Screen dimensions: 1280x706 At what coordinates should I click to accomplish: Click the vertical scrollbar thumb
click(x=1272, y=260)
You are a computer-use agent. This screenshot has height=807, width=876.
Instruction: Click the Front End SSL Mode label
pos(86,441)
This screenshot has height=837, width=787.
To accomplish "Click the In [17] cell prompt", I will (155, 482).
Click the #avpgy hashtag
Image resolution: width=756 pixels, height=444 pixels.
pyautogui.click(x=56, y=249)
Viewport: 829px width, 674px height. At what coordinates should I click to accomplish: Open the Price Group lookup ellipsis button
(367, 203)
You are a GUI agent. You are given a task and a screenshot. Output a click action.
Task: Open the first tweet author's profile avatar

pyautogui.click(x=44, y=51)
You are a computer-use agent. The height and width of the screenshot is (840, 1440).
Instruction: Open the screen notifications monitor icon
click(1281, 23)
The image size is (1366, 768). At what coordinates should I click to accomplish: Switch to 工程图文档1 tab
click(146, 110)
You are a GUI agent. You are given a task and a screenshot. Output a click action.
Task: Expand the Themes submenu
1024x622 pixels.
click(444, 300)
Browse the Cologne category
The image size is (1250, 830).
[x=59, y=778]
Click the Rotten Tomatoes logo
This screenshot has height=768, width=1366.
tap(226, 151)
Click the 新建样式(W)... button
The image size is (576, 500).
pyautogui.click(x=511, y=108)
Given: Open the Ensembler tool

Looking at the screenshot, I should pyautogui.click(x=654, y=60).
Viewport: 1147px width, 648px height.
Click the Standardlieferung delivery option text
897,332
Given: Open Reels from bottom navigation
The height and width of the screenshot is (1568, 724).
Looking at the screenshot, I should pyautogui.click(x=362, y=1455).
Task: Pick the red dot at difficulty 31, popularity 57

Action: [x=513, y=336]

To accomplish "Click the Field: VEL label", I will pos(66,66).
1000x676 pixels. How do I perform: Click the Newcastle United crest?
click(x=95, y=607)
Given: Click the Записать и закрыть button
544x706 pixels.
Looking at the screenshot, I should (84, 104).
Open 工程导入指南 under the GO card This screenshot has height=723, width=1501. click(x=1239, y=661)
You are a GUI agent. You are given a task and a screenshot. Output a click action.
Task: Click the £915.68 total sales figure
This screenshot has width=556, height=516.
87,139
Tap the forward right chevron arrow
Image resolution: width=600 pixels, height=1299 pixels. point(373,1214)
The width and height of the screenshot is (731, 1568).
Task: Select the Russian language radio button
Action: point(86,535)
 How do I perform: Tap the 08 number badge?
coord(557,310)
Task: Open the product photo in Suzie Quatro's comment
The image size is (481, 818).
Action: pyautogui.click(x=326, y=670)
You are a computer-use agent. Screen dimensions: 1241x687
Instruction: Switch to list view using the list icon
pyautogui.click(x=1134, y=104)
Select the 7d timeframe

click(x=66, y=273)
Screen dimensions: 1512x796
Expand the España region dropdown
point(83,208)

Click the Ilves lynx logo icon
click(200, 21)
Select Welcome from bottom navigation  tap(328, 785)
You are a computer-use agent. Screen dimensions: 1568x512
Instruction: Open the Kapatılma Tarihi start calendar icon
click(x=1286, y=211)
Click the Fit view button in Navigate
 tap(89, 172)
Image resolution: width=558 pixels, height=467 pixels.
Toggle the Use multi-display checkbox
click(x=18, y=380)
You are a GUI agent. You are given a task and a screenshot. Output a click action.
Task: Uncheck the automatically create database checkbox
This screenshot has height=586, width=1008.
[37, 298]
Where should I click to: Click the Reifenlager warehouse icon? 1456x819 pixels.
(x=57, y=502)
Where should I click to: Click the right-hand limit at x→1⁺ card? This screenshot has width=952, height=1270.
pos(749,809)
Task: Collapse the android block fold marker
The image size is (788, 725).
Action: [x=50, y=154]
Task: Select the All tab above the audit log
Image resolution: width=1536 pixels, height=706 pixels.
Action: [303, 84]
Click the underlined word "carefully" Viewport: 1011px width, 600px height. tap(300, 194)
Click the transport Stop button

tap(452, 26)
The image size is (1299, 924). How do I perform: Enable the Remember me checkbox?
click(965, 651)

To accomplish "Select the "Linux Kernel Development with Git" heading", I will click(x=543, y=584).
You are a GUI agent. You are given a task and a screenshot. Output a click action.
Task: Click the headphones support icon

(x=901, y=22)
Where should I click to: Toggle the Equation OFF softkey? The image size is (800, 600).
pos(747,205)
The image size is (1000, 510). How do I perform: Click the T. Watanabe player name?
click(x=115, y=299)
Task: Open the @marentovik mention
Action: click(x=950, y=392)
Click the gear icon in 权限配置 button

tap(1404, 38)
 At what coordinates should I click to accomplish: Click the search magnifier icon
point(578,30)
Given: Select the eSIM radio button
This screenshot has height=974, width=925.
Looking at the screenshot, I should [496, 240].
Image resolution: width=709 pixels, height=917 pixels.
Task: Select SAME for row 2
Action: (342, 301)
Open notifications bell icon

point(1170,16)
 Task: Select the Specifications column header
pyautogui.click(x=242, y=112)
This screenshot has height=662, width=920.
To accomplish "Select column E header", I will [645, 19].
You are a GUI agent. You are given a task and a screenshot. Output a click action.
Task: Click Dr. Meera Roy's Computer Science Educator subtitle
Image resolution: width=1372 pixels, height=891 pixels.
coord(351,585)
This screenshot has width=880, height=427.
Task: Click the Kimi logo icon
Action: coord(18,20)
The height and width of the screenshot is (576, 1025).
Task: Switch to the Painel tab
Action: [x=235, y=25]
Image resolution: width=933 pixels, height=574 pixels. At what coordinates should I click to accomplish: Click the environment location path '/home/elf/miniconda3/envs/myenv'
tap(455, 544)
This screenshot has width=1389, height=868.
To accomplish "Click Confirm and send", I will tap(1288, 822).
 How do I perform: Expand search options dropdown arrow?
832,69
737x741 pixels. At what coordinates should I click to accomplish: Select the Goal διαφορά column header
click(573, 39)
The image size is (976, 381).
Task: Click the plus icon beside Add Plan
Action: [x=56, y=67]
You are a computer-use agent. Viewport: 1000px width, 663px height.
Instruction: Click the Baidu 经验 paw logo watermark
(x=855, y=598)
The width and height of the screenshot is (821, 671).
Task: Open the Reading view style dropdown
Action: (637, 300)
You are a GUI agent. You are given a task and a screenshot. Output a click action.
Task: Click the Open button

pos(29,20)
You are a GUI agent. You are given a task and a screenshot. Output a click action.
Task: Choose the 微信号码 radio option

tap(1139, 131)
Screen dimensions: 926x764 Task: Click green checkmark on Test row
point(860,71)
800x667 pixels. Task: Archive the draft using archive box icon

Exercise instructions:
Output each line of the data exactly as it stands above.

Result:
Screen dimensions: 1280x706 At what coordinates should I click to accomplish: Click the vertical scrollbar thumb
click(x=1272, y=260)
You are a computer-use agent. This screenshot has height=807, width=876.
Instruction: Click the Front End SSL Mode label
pos(86,441)
This screenshot has height=837, width=787.
To accomplish "Click the In [17] cell prompt", I will (155, 482).
Click the #avpgy hashtag
Image resolution: width=756 pixels, height=444 pixels.
pyautogui.click(x=56, y=249)
Viewport: 829px width, 674px height. At what coordinates should I click to accomplish: Open the Price Group lookup ellipsis button
(367, 203)
You are a GUI agent. You are given a task and a screenshot. Output a click action.
Task: Open the first tweet author's profile avatar

pyautogui.click(x=44, y=51)
You are a computer-use agent. The height and width of the screenshot is (840, 1440).
Instruction: Open the screen notifications monitor icon
click(1281, 23)
The image size is (1366, 768). At what coordinates should I click to accomplish: Switch to 工程图文档1 tab
click(146, 110)
You are a GUI agent. You are given a task and a screenshot. Output a click action.
Task: Expand the Themes submenu
1024x622 pixels.
click(444, 300)
Browse the Cologne category
The image size is (1250, 830).
[x=59, y=778]
Click the Rotten Tomatoes logo
This screenshot has height=768, width=1366.
tap(226, 151)
Click the 新建样式(W)... button
The image size is (576, 500).
pyautogui.click(x=511, y=108)
Given: Open the Ensembler tool

Looking at the screenshot, I should pyautogui.click(x=654, y=60).
Viewport: 1147px width, 648px height.
Click the Standardlieferung delivery option text
897,332
Given: Open Reels from bottom navigation
The height and width of the screenshot is (1568, 724).
Looking at the screenshot, I should pyautogui.click(x=362, y=1455).
Task: Pick the red dot at difficulty 31, popularity 57

Action: [x=513, y=336]

To accomplish "Click the Field: VEL label", I will pos(66,66).
1000x676 pixels. How do I perform: Click the Newcastle United crest?
click(x=95, y=607)
Given: Click the Записать и закрыть button
544x706 pixels.
Looking at the screenshot, I should (84, 104).
Open 工程导入指南 under the GO card This screenshot has height=723, width=1501. click(x=1239, y=661)
You are a GUI agent. You are given a task and a screenshot. Output a click action.
Task: Click the £915.68 total sales figure
This screenshot has width=556, height=516.
87,139
Tap the forward right chevron arrow
Image resolution: width=600 pixels, height=1299 pixels. point(373,1214)
The width and height of the screenshot is (731, 1568).
Task: Select the Russian language radio button
Action: point(86,535)
 How do I perform: Tap the 08 number badge?
coord(557,310)
Task: Open the product photo in Suzie Quatro's comment
The image size is (481, 818).
Action: pyautogui.click(x=326, y=670)
You are a computer-use agent. Screen dimensions: 1241x687
Instruction: Switch to list view using the list icon
pyautogui.click(x=1134, y=104)
Select the 7d timeframe

click(x=66, y=273)
Screen dimensions: 1512x796
Expand the España region dropdown
point(83,208)

Click the Ilves lynx logo icon
click(200, 21)
Select Welcome from bottom navigation  tap(328, 785)
You are a computer-use agent. Screen dimensions: 1568x512
Instruction: Open the Kapatılma Tarihi start calendar icon
click(x=1286, y=211)
Click the Fit view button in Navigate
 tap(89, 172)
Image resolution: width=558 pixels, height=467 pixels.
Toggle the Use multi-display checkbox
click(x=18, y=380)
You are a GUI agent. You are given a task and a screenshot. Output a click action.
Task: Uncheck the automatically create database checkbox
This screenshot has height=586, width=1008.
[37, 298]
Where should I click to: Click the Reifenlager warehouse icon? 1456x819 pixels.
(x=57, y=502)
Where should I click to: Click the right-hand limit at x→1⁺ card? This screenshot has width=952, height=1270.
pos(749,809)
Task: Collapse the android block fold marker
The image size is (788, 725).
Action: [x=50, y=154]
Task: Select the All tab above the audit log
Image resolution: width=1536 pixels, height=706 pixels.
Action: [303, 84]
Click the underlined word "carefully" Viewport: 1011px width, 600px height. tap(300, 194)
Click the transport Stop button

tap(452, 26)
The image size is (1299, 924). How do I perform: Enable the Remember me checkbox?
click(965, 651)

To accomplish "Select the "Linux Kernel Development with Git" heading", I will click(x=543, y=584).
You are a GUI agent. You are given a task and a screenshot. Output a click action.
Task: Click the headphones support icon

(x=901, y=22)
Where should I click to: Toggle the Equation OFF softkey? The image size is (800, 600).
pos(747,205)
The image size is (1000, 510). How do I perform: Click the T. Watanabe player name?
click(x=115, y=299)
Task: Open the @marentovik mention
Action: click(x=950, y=392)
Click the gear icon in 权限配置 button

tap(1404, 38)
 At what coordinates should I click to accomplish: Click the search magnifier icon
point(578,30)
Given: Select the eSIM radio button
This screenshot has height=974, width=925.
Looking at the screenshot, I should [496, 240].
Image resolution: width=709 pixels, height=917 pixels.
Task: Select SAME for row 2
Action: (342, 301)
Open notifications bell icon

point(1170,16)
 Task: Select the Specifications column header
pyautogui.click(x=242, y=112)
This screenshot has height=662, width=920.
To accomplish "Select column E header", I will [645, 19].
You are a GUI agent. You are given a task and a screenshot. Output a click action.
Task: Click Dr. Meera Roy's Computer Science Educator subtitle
Image resolution: width=1372 pixels, height=891 pixels.
coord(351,585)
This screenshot has width=880, height=427.
Task: Click the Kimi logo icon
Action: coord(18,20)
The height and width of the screenshot is (576, 1025).
Task: Switch to the Painel tab
Action: [x=235, y=25]
Image resolution: width=933 pixels, height=574 pixels. At what coordinates should I click to accomplish: Click the environment location path '/home/elf/miniconda3/envs/myenv'
tap(455, 544)
This screenshot has width=1389, height=868.
To accomplish "Click Confirm and send", I will tap(1288, 822).
 How do I perform: Expand search options dropdown arrow?
832,69
737x741 pixels. At what coordinates should I click to accomplish: Select the Goal διαφορά column header
click(573, 39)
The image size is (976, 381).
Task: Click the plus icon beside Add Plan
Action: [x=56, y=67]
You are a computer-use agent. Viewport: 1000px width, 663px height.
Instruction: Click the Baidu 经验 paw logo watermark
(x=855, y=598)
The width and height of the screenshot is (821, 671).
Task: Open the Reading view style dropdown
Action: (637, 300)
You are a GUI agent. You are given a task and a screenshot. Output a click action.
Task: Click the Open button

pos(29,20)
You are a GUI agent. You are given a task and a screenshot. Output a click action.
Task: Choose the 微信号码 radio option

tap(1139, 131)
Screen dimensions: 926x764 Task: Click green checkmark on Test row
point(860,71)
800x667 pixels. Task: Archive the draft using archive box icon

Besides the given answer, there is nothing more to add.